According to the present invention, the reaction between the first metal and the second metal at the interface between the underlayer or the like and the aluminum alloy layer is promoted, and aluminum or the like near the interface between the aluminum alloy layer and the underlayer is promoted. A first metal, and a second
Since the aluminum alloy is drawn into the opening while the alloy composed of the oxide of the metal is formed, the embeddability of the aluminum alloy in the opening is improved.

[Brief description of drawings]

FIG. 1 is a schematic partial cross-sectional view of a semiconductor element for explaining the process of Example-1 relating to the wiring for a semiconductor device and the method for forming the same according to the first aspect of the present invention.

FIG. 2 is a schematic partial cross-sectional view of a semiconductor element for explaining the process of Example-5 relating to the semiconductor device wiring and the method for forming the same according to the second aspect of the present invention.

FIG. 3 is a schematic partial cross-sectional view of a semiconductor device for explaining a conventional high temperature sputtering method.

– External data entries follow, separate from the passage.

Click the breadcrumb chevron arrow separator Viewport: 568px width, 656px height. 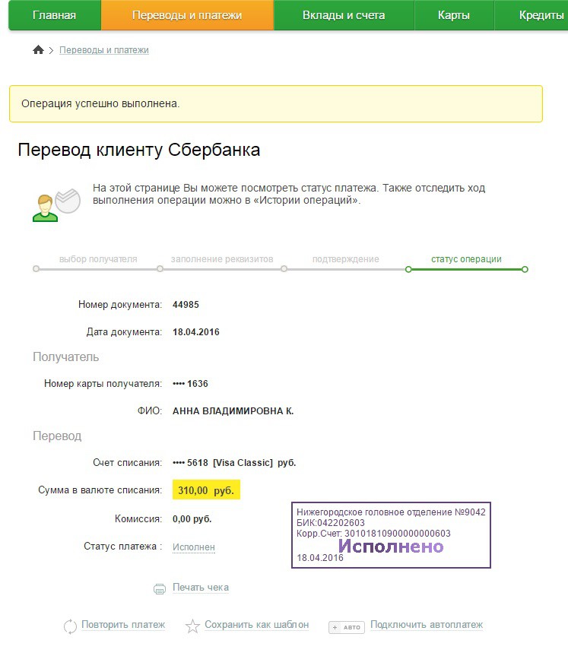51,50
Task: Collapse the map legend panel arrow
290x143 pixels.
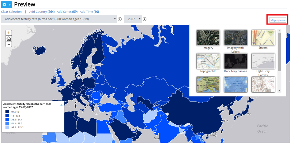Action: pyautogui.click(x=61, y=105)
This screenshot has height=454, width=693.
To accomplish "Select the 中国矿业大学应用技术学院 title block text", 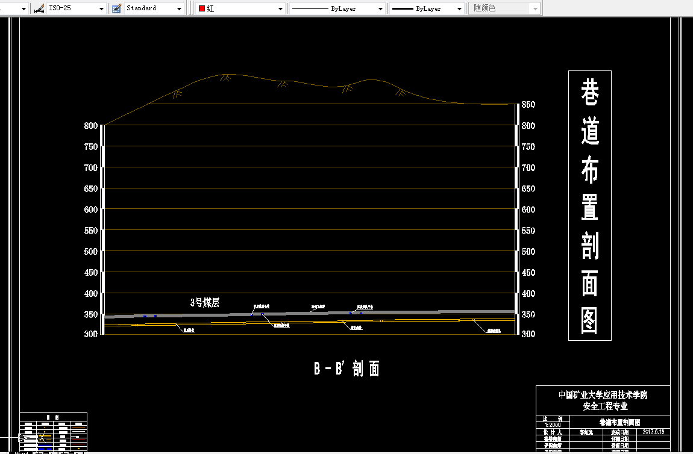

FIG. 4 is a schematic partial cross-sectional view of a semiconductor element for explaining problems in the conventional high temperature sputtering method.

[Explanation of symbols]

 10 Semiconductor Substrate 12 Diffusion Layer 14 Interlayer Insulation Layer 16 Opening 18 Contact Layer 20 Barrier Metal Layer 22 Underlayer 22A First Underlayer 22B Second Underlayer 24 Aluminum Alloy Layer

Claims (6)

[Claims] 1. A wiring for a semiconductor device, which comprises an underlayer made of a first metal and an aluminum alloy layer formed on the underlayer and containing a second metal, wherein the first metal is [Delta] H ₁ generated heat when oxidized, when the [Delta] H ₂ the heat of formation when oxidizing the second _{metal, | ΔH 2 |> | ΔH} 1 | a semiconductor device wiring, characterized in that. 2. A first underlayer made of a first metal, the first underlayer.
A second metal formed on the underlayer of and a second metal
Of the underlayer and the aluminum alloy layer formed on the second underlayer, wherein the heat generated when the first metal is oxidized is ΔH ₁ , The wiring for a semiconductor device is characterized by: | ΔH ₂ |> | ΔH ₁ |, where ΔH ₂ is the heat generated when the metal is oxidized. 3. The wiring for a semiconductor device according to claim 1, wherein the first metal is titanium and the second metal is zirconium or hafnium. 4. A step of forming a base layer made of a first metal, and an aluminum alloy layer containing a second metal, the first metal of the base layer and the second metal of the aluminum alloy layer. Is formed on the underlayer at a temperature at which is reacted, the heat of formation when oxidizing the first metal is ΔH ₁ , and the heat of formation when oxidizing the second metal is ΔH _2. Is defined as | ΔH ₂ |> | ΔH ₁ |. 5. A step of forming a first underlayer made of a first metal, a step of forming a second underlayer made of a second metal on the first underlayer, and an aluminum alloy layer. Is formed on the second underlayer at a temperature at which the first metal of the first underlayer reacts with the second metal of the second underlayer. When the heat of formation when the metal is oxidized is ΔH ₁ and the heat of generation when the second metal is oxidized is ΔH ₂ , | ΔH ₂ |> | ΔH ₁ | Method for forming wiring. 6. The method for forming a wiring for a semiconductor device according to claim 4, wherein the first metal is titanium and the second metal is zirconium or hafnium.